Information supplied ▸
━━━━━━━━
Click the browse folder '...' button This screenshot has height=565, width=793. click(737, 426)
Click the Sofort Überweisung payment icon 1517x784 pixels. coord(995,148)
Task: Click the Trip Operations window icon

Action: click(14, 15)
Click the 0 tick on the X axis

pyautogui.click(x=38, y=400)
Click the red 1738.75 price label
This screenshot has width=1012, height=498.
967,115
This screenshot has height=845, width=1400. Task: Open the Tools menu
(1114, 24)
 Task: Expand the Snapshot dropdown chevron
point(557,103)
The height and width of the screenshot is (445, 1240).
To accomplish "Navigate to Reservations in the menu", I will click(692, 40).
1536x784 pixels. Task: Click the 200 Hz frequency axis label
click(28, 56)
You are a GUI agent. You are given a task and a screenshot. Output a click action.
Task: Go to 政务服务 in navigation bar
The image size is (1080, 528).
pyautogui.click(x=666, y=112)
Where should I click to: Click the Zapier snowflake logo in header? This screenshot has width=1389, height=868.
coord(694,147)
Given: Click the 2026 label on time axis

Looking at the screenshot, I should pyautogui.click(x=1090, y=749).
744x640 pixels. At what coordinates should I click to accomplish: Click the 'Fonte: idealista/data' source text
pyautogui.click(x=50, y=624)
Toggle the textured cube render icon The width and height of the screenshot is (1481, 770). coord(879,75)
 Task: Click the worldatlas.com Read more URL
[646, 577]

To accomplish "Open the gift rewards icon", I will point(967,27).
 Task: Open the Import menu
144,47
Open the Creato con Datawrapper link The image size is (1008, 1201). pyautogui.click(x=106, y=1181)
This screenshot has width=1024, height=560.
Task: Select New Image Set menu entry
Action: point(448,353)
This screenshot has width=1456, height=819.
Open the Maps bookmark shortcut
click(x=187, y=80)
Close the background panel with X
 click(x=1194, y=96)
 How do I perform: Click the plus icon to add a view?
━━━━━━━━
Exercise details ▸ Please copy all of the records above line for line, with no changes.

Completed task ▸
Click the browse folder '...' button This screenshot has height=565, width=793. click(737, 426)
Click the Sofort Überweisung payment icon 1517x784 pixels. coord(995,148)
Task: Click the Trip Operations window icon

Action: click(14, 15)
Click the 0 tick on the X axis

pyautogui.click(x=38, y=400)
Click the red 1738.75 price label
This screenshot has width=1012, height=498.
967,115
This screenshot has height=845, width=1400. Task: Open the Tools menu
(1114, 24)
 Task: Expand the Snapshot dropdown chevron
point(557,103)
The height and width of the screenshot is (445, 1240).
To accomplish "Navigate to Reservations in the menu", I will click(692, 40).
1536x784 pixels. Task: Click the 200 Hz frequency axis label
click(28, 56)
You are a GUI agent. You are given a task and a screenshot. Output a click action.
Task: Go to 政务服务 in navigation bar
The image size is (1080, 528).
pyautogui.click(x=666, y=112)
Where should I click to: Click the Zapier snowflake logo in header? This screenshot has width=1389, height=868.
coord(694,147)
Given: Click the 2026 label on time axis

Looking at the screenshot, I should pyautogui.click(x=1090, y=749).
744x640 pixels. At what coordinates should I click to accomplish: Click the 'Fonte: idealista/data' source text
pyautogui.click(x=50, y=624)
Toggle the textured cube render icon The width and height of the screenshot is (1481, 770). coord(879,75)
 Task: Click the worldatlas.com Read more URL
[646, 577]

To accomplish "Open the gift rewards icon", I will point(967,27).
 Task: Open the Import menu
144,47
Open the Creato con Datawrapper link The image size is (1008, 1201). pyautogui.click(x=106, y=1181)
This screenshot has width=1024, height=560.
Task: Select New Image Set menu entry
Action: point(448,353)
This screenshot has width=1456, height=819.
Open the Maps bookmark shortcut
click(x=187, y=80)
Close the background panel with X
 click(x=1194, y=96)
 How do I perform: Click the plus icon to add a view?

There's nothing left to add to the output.